We have worked closely over the last few weeks with SEC staff in determining the nature and amount of the bulk of the adjustment items. Once the issues had been resolved on April 4, 2008, we immediately moved to file our restated 10-KSB/A for the year ended December 31, 2006. We filed Form 8-K disclosing our intention to restate on April 9, 2008 and filed the restated Form 10-KSB/A on April 14, 2008.

In light of the fact that the full 10-KSB/A has already been filed with full disclosure and explanation of line items affected, we respectfully request that you waive the request to amend our April 9, 2008 Form 8-K filing.

  2.   Please tell us if your certifying officers have considered the effect of the errors on the accuracy of prior disclosures regarding disclosure controls and procedures under Item 307 of Regulation S-B. If such officers have concluded that their previous conclusions regarding effectiveness were incorrect with respect to the periods to be restated, you should disclose this determination.
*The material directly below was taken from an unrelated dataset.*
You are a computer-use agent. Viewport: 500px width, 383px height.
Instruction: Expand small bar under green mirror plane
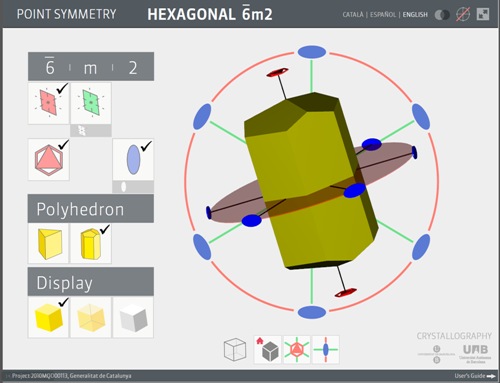coord(91,130)
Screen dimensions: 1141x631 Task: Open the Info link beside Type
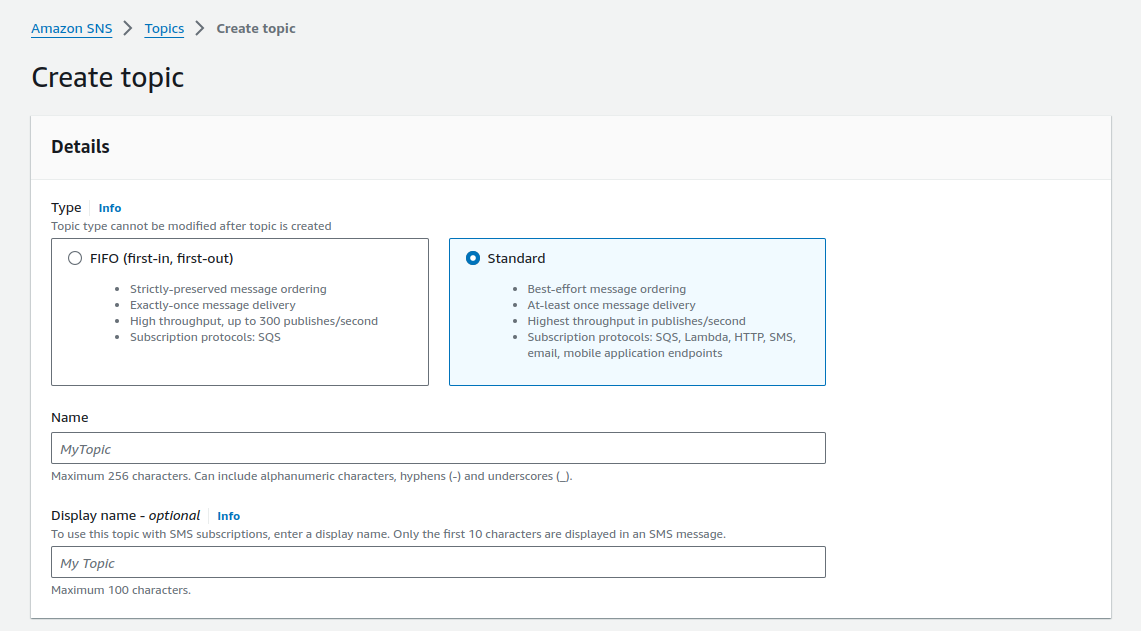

Otherwise, please explain to us why the discovery of these errors did not affect your conclusions regarding the effectiveness of disclosure controls and procedures.

Response:

On April 14, 2008 we filed our Form 10-KSB for the year ended December 31, 2007 which included reference to the restated amounts referenced in the subject Form 8K. Under Item 8A (T) “Controls and Procedures”, we disclose that the officers have conducted a review of internal procedures for purposes financial disclosure. In this discussion, the officers specifically conclude that our disclosure controls and procedures were not effective. Further, a specific reference was made in this regard to the restatement issues leading to the Form 8-K filing.

We believe that this disclosure should suffice in meeting the disclosure requirement you suggest and respectfully request that you waive any need for additional disclosures or amended filings.